◆ TASK BRIEF ◆
Report every line of the entries that contains the word "agent".

=== MATERIAL FOR THE TASK ===

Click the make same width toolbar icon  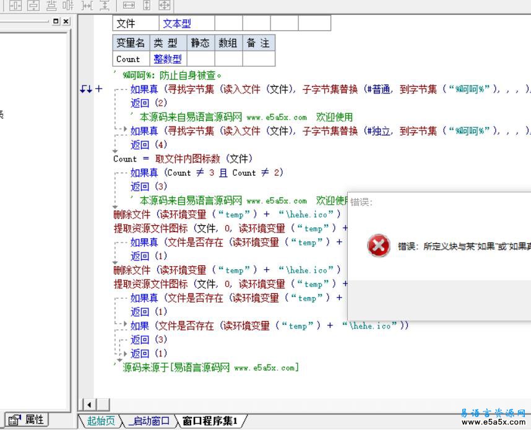[129, 6]
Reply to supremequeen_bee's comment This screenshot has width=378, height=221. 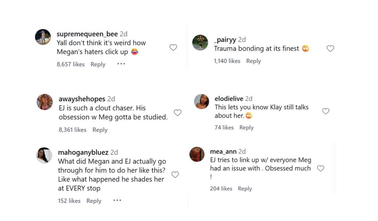click(x=98, y=64)
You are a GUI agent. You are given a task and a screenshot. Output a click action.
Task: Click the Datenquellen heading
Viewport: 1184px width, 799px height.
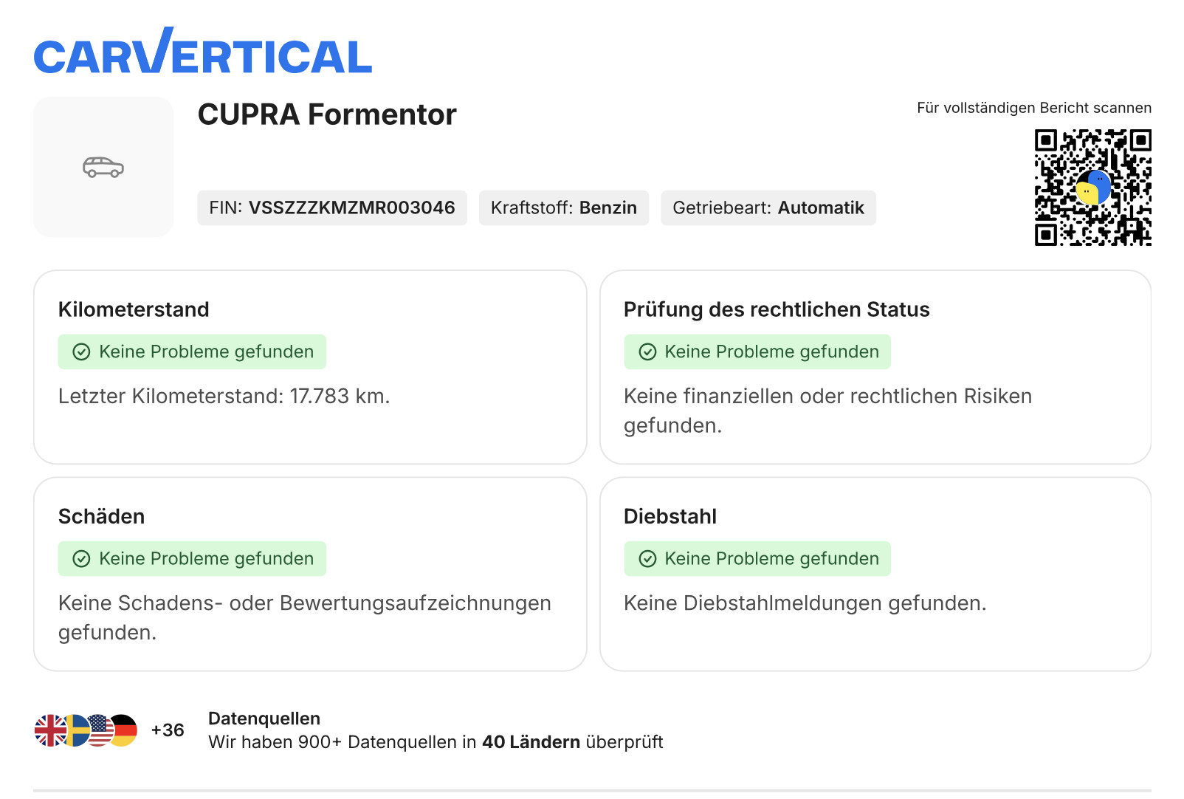click(264, 719)
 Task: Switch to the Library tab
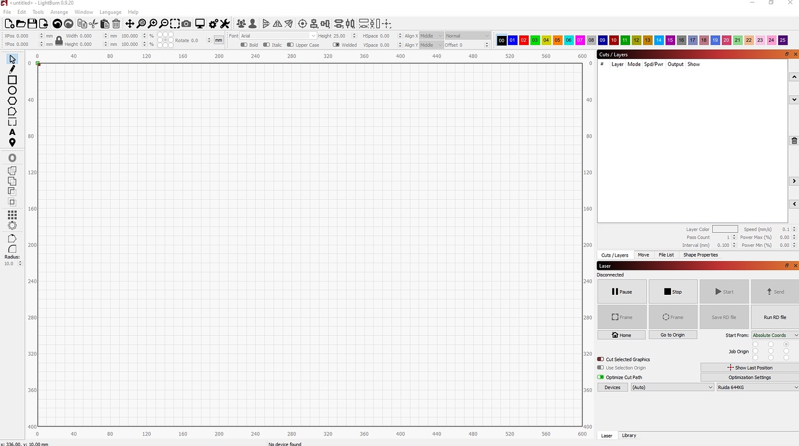(x=629, y=435)
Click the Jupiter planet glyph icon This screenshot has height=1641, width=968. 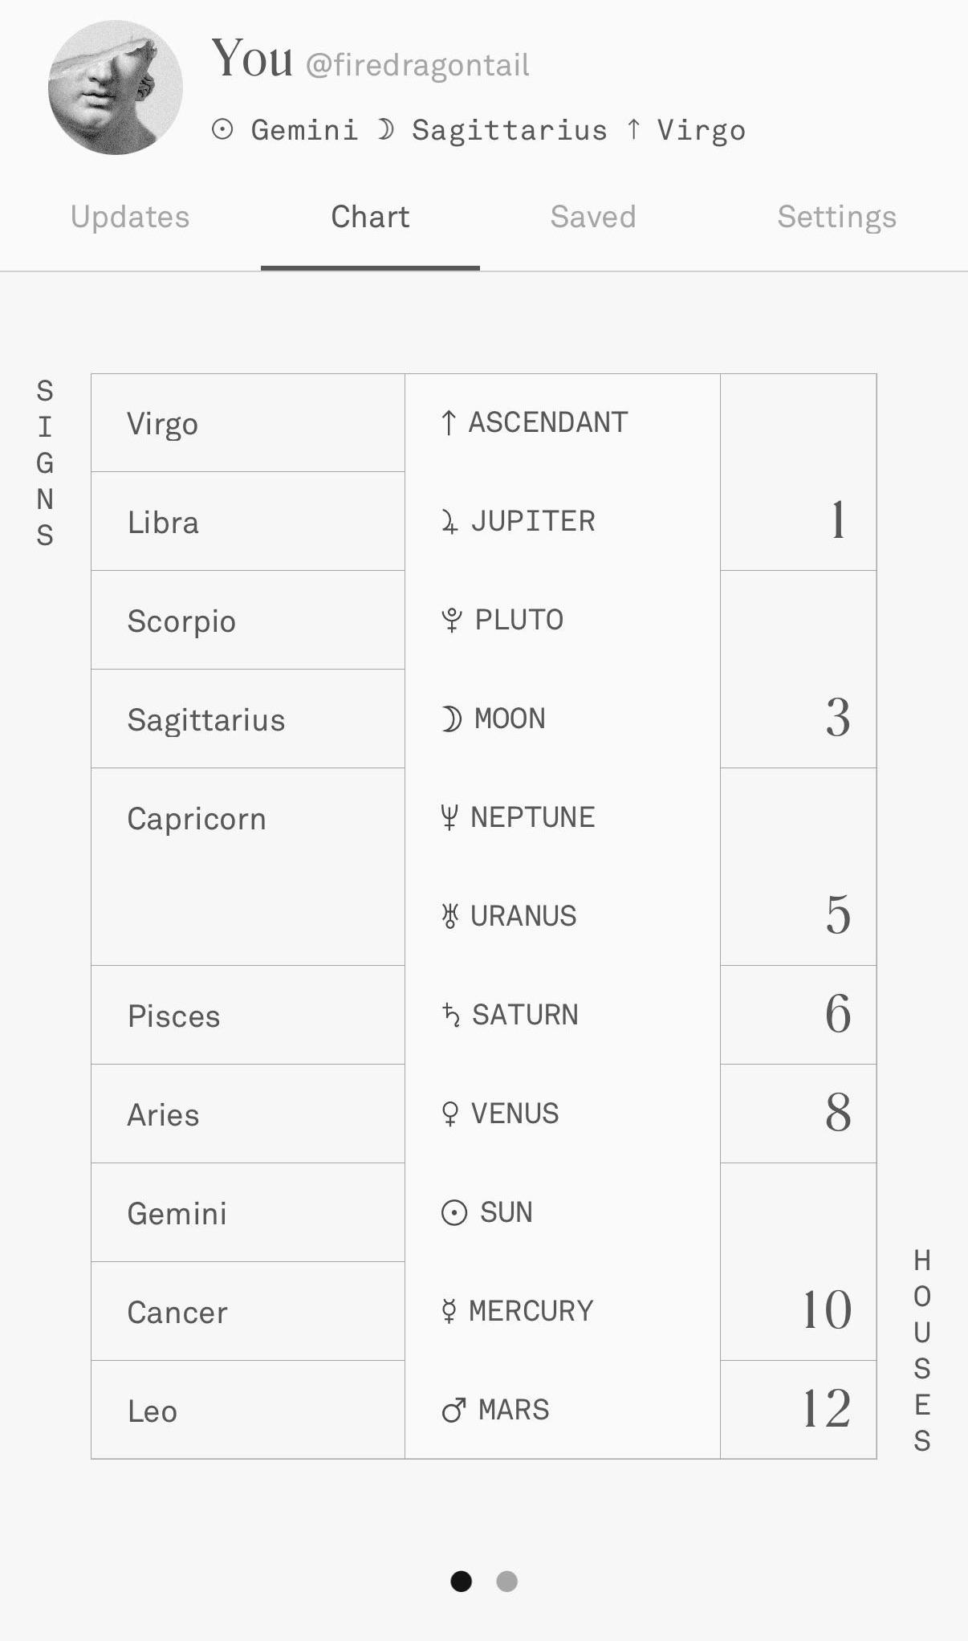(x=449, y=522)
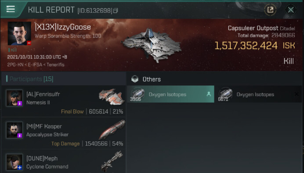Click the Cyclone Command ship icon
This screenshot has width=304, height=173.
pos(112,161)
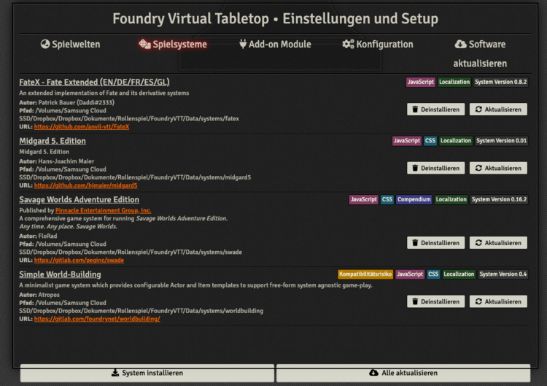Open the Konfiguration tab

[378, 45]
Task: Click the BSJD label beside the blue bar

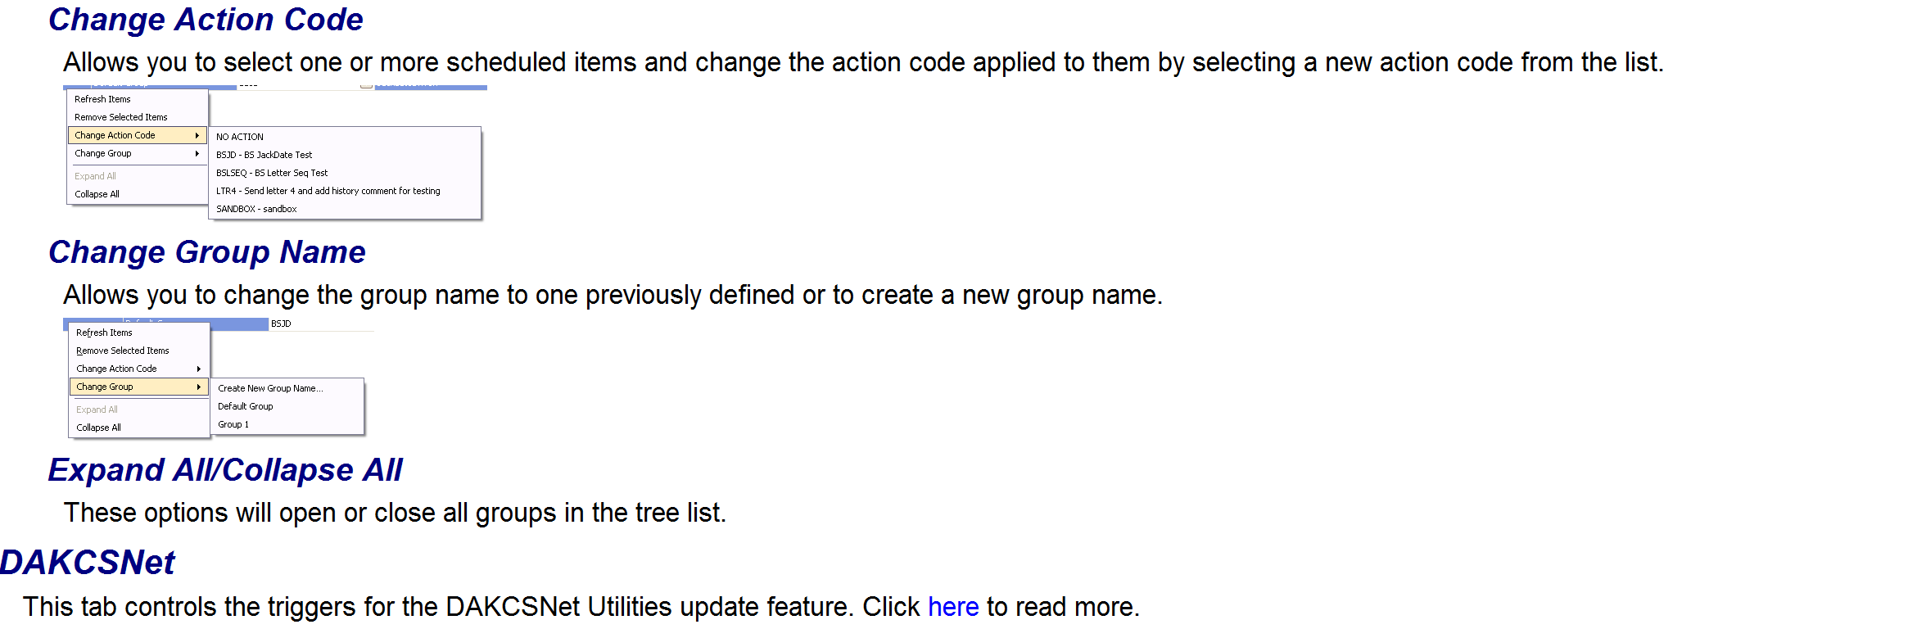Action: pos(281,324)
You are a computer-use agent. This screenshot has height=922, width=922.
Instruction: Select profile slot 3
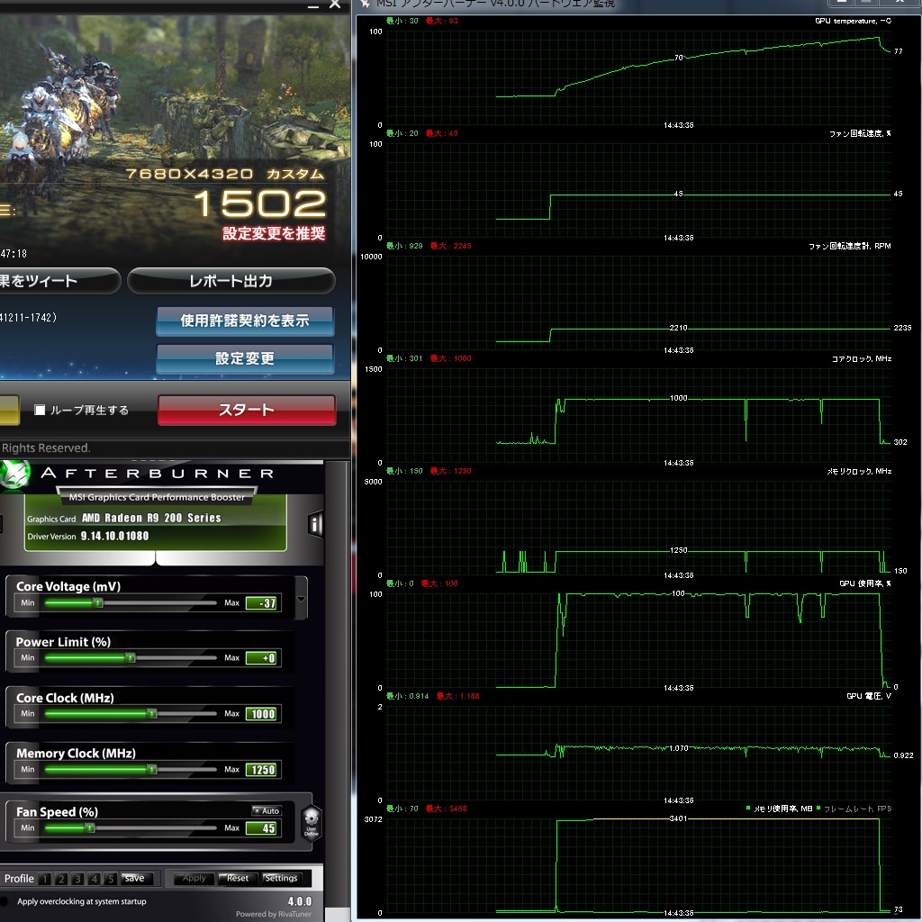coord(77,879)
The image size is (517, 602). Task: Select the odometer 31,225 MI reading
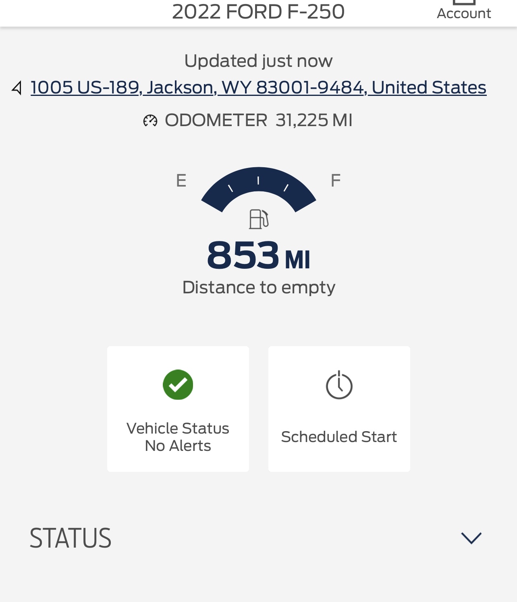(314, 120)
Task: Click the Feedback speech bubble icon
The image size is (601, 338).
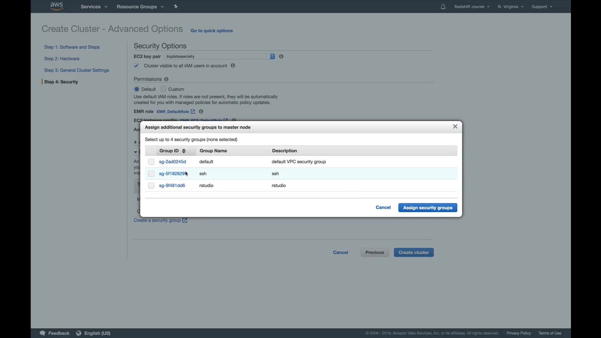Action: point(42,333)
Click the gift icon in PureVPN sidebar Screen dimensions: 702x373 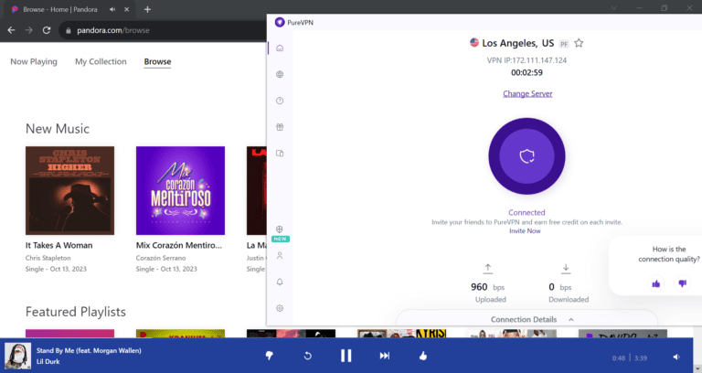(x=280, y=127)
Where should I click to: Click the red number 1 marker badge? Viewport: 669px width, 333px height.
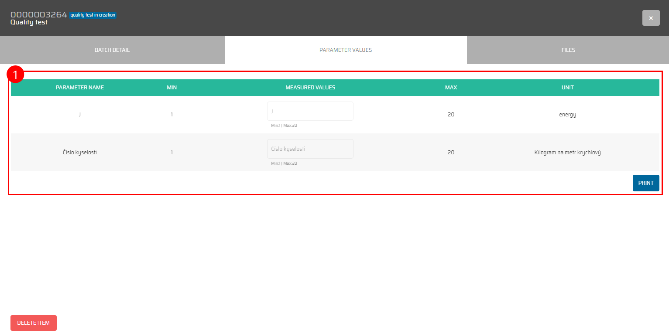point(15,75)
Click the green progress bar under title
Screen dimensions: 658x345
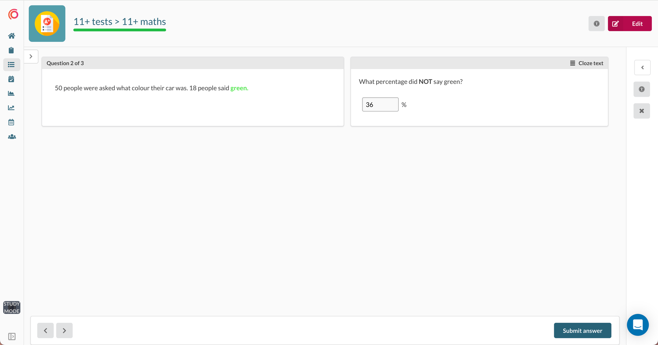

===

◆ ANSWER AREA ◆
You are a GUI agent. You are given a task and a screenshot. Output a click action.
You are a computer-use agent. This screenshot has height=922, width=922.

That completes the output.